- Activity:
The entire listing below is to be transcribed without a single slip.

- Data to examine:
-----

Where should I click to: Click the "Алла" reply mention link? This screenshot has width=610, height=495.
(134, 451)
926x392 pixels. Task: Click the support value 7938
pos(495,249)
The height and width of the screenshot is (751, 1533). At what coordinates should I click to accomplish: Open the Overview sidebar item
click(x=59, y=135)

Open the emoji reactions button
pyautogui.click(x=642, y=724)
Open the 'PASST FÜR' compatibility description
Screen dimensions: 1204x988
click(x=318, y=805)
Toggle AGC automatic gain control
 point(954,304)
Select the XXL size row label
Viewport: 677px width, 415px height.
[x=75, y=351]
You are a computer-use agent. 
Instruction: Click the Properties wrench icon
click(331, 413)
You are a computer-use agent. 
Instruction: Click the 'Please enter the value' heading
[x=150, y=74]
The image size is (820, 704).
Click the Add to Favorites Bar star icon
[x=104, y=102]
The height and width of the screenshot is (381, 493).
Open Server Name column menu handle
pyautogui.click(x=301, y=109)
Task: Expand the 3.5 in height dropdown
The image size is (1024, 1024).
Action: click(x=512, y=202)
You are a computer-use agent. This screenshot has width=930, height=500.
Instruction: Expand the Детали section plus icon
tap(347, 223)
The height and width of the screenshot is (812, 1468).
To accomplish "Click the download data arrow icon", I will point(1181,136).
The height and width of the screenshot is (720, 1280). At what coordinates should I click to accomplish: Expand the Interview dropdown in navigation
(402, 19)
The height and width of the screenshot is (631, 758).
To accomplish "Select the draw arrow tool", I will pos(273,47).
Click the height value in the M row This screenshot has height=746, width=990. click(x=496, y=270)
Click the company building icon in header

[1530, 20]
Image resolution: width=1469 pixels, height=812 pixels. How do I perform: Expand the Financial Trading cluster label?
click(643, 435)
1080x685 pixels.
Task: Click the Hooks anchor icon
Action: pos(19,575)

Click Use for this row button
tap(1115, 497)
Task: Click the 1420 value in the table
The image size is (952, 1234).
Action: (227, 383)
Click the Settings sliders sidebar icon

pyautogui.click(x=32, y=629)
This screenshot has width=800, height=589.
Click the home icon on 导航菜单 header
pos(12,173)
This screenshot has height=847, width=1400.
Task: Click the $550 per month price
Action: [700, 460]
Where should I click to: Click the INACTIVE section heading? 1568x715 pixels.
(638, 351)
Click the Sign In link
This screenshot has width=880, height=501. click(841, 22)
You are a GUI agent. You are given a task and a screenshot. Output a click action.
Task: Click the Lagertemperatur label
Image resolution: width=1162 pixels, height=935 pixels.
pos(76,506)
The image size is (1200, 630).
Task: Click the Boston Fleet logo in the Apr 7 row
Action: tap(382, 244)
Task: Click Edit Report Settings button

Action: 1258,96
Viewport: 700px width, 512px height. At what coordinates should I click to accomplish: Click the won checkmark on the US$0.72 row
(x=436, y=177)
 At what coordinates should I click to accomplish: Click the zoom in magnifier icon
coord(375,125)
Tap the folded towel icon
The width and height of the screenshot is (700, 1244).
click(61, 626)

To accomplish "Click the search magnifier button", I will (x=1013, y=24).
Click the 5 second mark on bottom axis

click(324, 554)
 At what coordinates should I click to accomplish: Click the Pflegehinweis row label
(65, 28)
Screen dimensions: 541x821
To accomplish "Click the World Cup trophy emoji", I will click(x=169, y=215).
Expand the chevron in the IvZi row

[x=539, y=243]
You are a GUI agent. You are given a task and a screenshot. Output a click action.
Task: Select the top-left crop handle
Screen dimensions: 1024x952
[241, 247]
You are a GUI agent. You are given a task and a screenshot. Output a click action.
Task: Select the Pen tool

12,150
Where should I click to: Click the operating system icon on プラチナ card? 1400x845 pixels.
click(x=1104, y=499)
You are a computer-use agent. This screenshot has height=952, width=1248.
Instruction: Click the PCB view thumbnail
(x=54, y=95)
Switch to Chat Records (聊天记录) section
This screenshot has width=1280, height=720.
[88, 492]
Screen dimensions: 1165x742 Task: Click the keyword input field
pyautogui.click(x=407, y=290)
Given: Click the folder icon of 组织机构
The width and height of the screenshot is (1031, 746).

-----

- Response for this exercise:
Where should I click to: Click the "Алла" reply mention link? This screenshot has width=610, height=495.
(134, 451)
926x392 pixels. Task: Click the support value 7938
pos(495,249)
The height and width of the screenshot is (751, 1533). At what coordinates should I click to accomplish: Open the Overview sidebar item
click(x=59, y=135)

Open the emoji reactions button
pyautogui.click(x=642, y=724)
Open the 'PASST FÜR' compatibility description
Screen dimensions: 1204x988
click(x=318, y=805)
Toggle AGC automatic gain control
 point(954,304)
Select the XXL size row label
Viewport: 677px width, 415px height.
[x=75, y=351]
You are a computer-use agent. 
Instruction: Click the Properties wrench icon
click(331, 413)
You are a computer-use agent. 
Instruction: Click the 'Please enter the value' heading
[x=150, y=74]
The image size is (820, 704).
Click the Add to Favorites Bar star icon
[x=104, y=102]
The height and width of the screenshot is (381, 493).
Open Server Name column menu handle
pyautogui.click(x=301, y=109)
Task: Expand the 3.5 in height dropdown
The image size is (1024, 1024).
Action: click(x=512, y=202)
You are a computer-use agent. This screenshot has width=930, height=500.
Instruction: Expand the Детали section plus icon
tap(347, 223)
The height and width of the screenshot is (812, 1468).
To accomplish "Click the download data arrow icon", I will point(1181,136).
The height and width of the screenshot is (720, 1280). At what coordinates should I click to accomplish: Expand the Interview dropdown in navigation
(402, 19)
The height and width of the screenshot is (631, 758).
To accomplish "Select the draw arrow tool", I will pos(273,47).
Click the height value in the M row This screenshot has height=746, width=990. click(x=496, y=270)
Click the company building icon in header

[1530, 20]
Image resolution: width=1469 pixels, height=812 pixels. How do I perform: Expand the Financial Trading cluster label?
click(643, 435)
1080x685 pixels.
Task: Click the Hooks anchor icon
Action: pos(19,575)

Click Use for this row button
tap(1115, 497)
Task: Click the 1420 value in the table
The image size is (952, 1234).
Action: (227, 383)
Click the Settings sliders sidebar icon

pyautogui.click(x=32, y=629)
This screenshot has width=800, height=589.
Click the home icon on 导航菜单 header
pos(12,173)
This screenshot has height=847, width=1400.
Task: Click the $550 per month price
Action: [700, 460]
Where should I click to: Click the INACTIVE section heading? 1568x715 pixels.
(638, 351)
Click the Sign In link
This screenshot has width=880, height=501. click(841, 22)
You are a GUI agent. You are given a task and a screenshot. Output a click action.
Task: Click the Lagertemperatur label
Image resolution: width=1162 pixels, height=935 pixels.
pos(76,506)
The image size is (1200, 630).
Task: Click the Boston Fleet logo in the Apr 7 row
Action: tap(382, 244)
Task: Click Edit Report Settings button

Action: 1258,96
Viewport: 700px width, 512px height. At what coordinates should I click to accomplish: Click the won checkmark on the US$0.72 row
(x=436, y=177)
 At what coordinates should I click to accomplish: Click the zoom in magnifier icon
coord(375,125)
Tap the folded towel icon
The width and height of the screenshot is (700, 1244).
click(61, 626)

To accomplish "Click the search magnifier button", I will (x=1013, y=24).
Click the 5 second mark on bottom axis

click(324, 554)
 At what coordinates should I click to accomplish: Click the Pflegehinweis row label
(65, 28)
Screen dimensions: 541x821
To accomplish "Click the World Cup trophy emoji", I will click(x=169, y=215).
Expand the chevron in the IvZi row

[x=539, y=243]
You are a GUI agent. You are given a task and a screenshot. Output a click action.
Task: Select the top-left crop handle
Screen dimensions: 1024x952
[241, 247]
You are a GUI agent. You are given a task and a screenshot. Output a click action.
Task: Select the Pen tool

12,150
Where should I click to: Click the operating system icon on プラチナ card? 1400x845 pixels.
click(x=1104, y=499)
You are a computer-use agent. This screenshot has height=952, width=1248.
Instruction: Click the PCB view thumbnail
(x=54, y=95)
Switch to Chat Records (聊天记录) section
This screenshot has width=1280, height=720.
[88, 492]
Screen dimensions: 1165x742 Task: Click the keyword input field
pyautogui.click(x=407, y=290)
Given: Click the folder icon of 组织机构
The width and height of the screenshot is (1031, 746).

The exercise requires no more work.